Primeiramente é importante ressaltar que é insuficiente o que se sabe sobre o Transtorno do Espectro Autista (TEA), consequentemente, o nível de informação que a população possui sobre essa doença é carecido. Além disso, foi apenas em 1993 que a síndrome foi aderida à Classificação Internacional de Doenças da Organização Mundial da Saúde. A inclusão tardia do autismo nesse rancking é consecutivo do conhecimento escasso que se tem sobre a questão. Tal falta de compreensão acerca da doença leva as pessoas a fazerem conclusões muitas vezes errôneas sobre o distúrbio e em sequência disso, a exclusão dos autistas em atividades básicas.
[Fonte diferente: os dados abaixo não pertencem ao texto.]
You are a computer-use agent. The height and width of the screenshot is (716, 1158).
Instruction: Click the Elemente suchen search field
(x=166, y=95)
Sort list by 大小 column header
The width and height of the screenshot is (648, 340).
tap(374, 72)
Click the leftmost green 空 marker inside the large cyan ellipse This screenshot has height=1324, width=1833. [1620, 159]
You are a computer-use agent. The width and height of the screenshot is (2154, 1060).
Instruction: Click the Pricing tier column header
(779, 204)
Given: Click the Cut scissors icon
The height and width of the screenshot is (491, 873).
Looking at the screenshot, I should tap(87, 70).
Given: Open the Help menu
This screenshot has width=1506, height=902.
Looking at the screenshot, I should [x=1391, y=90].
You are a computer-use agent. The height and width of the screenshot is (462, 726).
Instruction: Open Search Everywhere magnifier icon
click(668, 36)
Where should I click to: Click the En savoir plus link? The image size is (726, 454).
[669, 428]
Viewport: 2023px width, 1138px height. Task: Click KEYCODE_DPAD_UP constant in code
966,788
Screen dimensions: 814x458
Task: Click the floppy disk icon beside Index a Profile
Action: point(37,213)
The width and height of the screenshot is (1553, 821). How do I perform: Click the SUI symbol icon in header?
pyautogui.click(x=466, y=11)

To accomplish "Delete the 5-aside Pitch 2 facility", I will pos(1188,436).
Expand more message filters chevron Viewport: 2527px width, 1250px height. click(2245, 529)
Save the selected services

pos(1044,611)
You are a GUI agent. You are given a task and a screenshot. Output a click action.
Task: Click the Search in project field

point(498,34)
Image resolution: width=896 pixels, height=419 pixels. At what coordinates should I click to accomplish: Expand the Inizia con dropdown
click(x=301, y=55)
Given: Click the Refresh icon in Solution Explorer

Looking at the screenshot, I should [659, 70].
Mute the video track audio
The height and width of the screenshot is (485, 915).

Ademais, o preconceito existente na sociedade é outra barreira a ser superada para inclusão autista no Brasil. Segundo o jornal O Tempo, a Assembleia Legislativa de Minas Gerais realizou uma audiência pública com famílias que não conseguiram matricular seus filhos com deficiência em escolas particulares. Tal reportagem é um exemplo do estigma presente na sociedade em questão do autismo, visto que a escola se negou a receber um deficiente pelo preconceito contra o transtorno. Outrossim, é importante evidenciar que um pessoa com TEA deve ser incluída na escola, para que assim aprenda a interagir com as demais pessoas desde pequenas. De acordo com Albert Eistein, “é mais facil desintegrar um atomo do que um preconceito”, ou seja, o caminho para superar esse estigma é dificil, mas deve ser uma das prioridades, a fim de minimizar o preconceito
Destarte, é possível perceber que as barreiras para inclusão de pessoas com autismo no Brasil se da pelo preconceito presente na sociedade e pela falta de conhecimento necessário sobre esse distúrbio. Bem como, é necessário que o Ministério da Saúde, orgão responsável pela administração e manutenção da saúde pública, proporcione campanhas que orientem sobre a doença e habilitem as pessoas a interagir com autistas, por meio de aulas e palestras nas escolas, assim ensinando desde de criança que a inclusão do autismo é necessário, a fim de minimizar o preconceito contra a doença. Além disso, o Ministério da Ciência e Tecnologia deve aprofundar pesquisas sobre esse distúrbio, visando ter mais conhecimento sobre a doença.